The doctor herded them out, as Vorkosigan began typing again.
* * *
She wandered around the ship for the rest of the morning, exploring the limits of her parole. Vorkosigan's ship was a confusing warren of corridors, sealable levels, tubes, and narrow doors designed, she realized at last, to be defensible from boarding parties in hand-to-hand combat. Sergeant Bothari kept pace with slow strides, looming silently as the shadow of death at her shoulder, except when she would begin to make a turn into some forbidden door or corridor, when he would halt abruptly and say, "No, ma'am." She was not permitted to touch anything, though, as she found when she ran a hand casually over a control panel, eliciting another monotonous "No, ma'am," from Bothari. It made her feel like a two-year-old being taken on a toddle.
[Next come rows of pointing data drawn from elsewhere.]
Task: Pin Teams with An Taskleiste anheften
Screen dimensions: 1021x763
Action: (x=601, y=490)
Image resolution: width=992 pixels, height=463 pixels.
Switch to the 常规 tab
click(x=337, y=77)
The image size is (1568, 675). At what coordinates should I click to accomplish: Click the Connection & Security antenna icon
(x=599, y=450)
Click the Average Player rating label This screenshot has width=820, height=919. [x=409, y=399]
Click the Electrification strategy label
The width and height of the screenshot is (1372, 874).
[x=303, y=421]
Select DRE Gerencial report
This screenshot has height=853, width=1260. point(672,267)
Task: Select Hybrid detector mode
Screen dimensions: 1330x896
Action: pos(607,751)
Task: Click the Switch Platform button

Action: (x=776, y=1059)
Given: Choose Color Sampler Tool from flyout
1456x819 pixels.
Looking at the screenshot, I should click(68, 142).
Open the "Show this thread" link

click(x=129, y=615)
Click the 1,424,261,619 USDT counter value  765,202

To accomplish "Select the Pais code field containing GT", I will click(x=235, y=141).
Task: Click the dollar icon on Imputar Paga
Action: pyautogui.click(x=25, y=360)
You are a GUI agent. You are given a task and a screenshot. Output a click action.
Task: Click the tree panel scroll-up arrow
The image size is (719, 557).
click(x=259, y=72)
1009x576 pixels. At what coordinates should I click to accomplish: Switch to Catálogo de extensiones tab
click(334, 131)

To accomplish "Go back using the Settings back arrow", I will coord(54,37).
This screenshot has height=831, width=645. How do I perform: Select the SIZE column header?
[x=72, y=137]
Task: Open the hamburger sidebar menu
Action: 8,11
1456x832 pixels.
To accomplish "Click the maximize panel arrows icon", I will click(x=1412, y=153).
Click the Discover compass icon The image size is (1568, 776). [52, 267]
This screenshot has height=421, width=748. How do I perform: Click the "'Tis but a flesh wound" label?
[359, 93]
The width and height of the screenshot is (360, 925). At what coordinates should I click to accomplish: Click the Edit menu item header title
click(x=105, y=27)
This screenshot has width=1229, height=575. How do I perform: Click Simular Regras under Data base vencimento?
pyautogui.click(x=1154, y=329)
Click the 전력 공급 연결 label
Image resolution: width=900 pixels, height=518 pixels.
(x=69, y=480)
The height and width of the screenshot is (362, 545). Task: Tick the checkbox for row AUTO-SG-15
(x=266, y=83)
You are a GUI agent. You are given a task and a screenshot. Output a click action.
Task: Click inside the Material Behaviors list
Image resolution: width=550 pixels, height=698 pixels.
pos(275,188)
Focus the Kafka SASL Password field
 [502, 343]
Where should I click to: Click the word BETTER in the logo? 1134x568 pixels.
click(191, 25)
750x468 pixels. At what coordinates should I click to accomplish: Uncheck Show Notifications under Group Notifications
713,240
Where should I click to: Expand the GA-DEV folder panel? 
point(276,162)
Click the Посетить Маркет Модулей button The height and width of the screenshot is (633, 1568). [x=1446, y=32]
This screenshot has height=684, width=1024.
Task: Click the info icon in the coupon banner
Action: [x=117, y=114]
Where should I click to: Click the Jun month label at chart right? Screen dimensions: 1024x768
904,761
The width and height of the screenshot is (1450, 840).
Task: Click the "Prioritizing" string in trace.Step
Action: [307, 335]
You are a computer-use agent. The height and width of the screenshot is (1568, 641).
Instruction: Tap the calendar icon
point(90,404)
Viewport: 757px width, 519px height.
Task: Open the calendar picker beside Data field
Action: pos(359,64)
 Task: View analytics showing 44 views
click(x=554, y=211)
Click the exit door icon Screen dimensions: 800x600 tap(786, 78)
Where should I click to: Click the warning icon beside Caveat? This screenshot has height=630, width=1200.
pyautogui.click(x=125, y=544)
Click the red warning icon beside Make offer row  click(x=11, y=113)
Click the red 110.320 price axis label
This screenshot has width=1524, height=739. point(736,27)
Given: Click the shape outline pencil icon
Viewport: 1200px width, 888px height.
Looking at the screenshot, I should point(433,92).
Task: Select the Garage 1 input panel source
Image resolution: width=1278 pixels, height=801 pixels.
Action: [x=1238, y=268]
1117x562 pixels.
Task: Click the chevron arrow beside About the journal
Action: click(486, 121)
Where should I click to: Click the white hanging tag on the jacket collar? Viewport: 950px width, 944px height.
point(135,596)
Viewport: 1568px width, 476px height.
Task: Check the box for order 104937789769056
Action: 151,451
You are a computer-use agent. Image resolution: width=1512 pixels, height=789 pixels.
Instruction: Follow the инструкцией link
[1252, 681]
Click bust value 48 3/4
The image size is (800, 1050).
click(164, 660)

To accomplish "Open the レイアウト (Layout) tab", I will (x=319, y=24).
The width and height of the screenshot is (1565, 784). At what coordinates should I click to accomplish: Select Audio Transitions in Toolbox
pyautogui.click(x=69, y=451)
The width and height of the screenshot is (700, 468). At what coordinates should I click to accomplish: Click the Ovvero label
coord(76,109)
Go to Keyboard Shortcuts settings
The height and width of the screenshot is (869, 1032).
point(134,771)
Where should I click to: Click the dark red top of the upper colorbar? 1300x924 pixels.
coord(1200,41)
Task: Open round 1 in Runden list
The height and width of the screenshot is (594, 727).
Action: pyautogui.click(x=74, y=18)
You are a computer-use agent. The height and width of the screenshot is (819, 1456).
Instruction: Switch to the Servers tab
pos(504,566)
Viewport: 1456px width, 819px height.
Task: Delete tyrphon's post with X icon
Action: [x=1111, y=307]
She made one attempt to draw him out.
"Have you served Captain Vorkosigan long?" she inquired brightly.
"Yes, ma'am."
Silence. She tried again. "Do you like him?"
"No, ma'am."
Silence.
"Why not?" This at least could not have a yes-or-no answer. For a while she thought he wasn't going to answer at all, but he finally came up with, "He's a Vor."
"Class conflict?" she hazarded.
"I don't like Vors."
"I'm not a Vor," she suggested.
He stared through her glumly. "You're like a Vor. Ma'am."
Unnerved, she gave up.
* * *
That afternoon she made herself comfortable on her narrow bunk and began to explore the menu the library computer had to offer her. She picked out a vid with the unalarming grade school title of "People and Places of Barrayar" and punched it up.
Its narration was as banal as the title had promised, but the pictures were utterly fascinating. It seemed a green, delicious, sunlit world to her Betan eyes. People went about without nose filters or rebreathers, or heat shields in the summer. The climate and terrain were immensely varied, and it had real oceans, with moon-raised tides, in contrast to the flat saline puddles that passed for lakes at home.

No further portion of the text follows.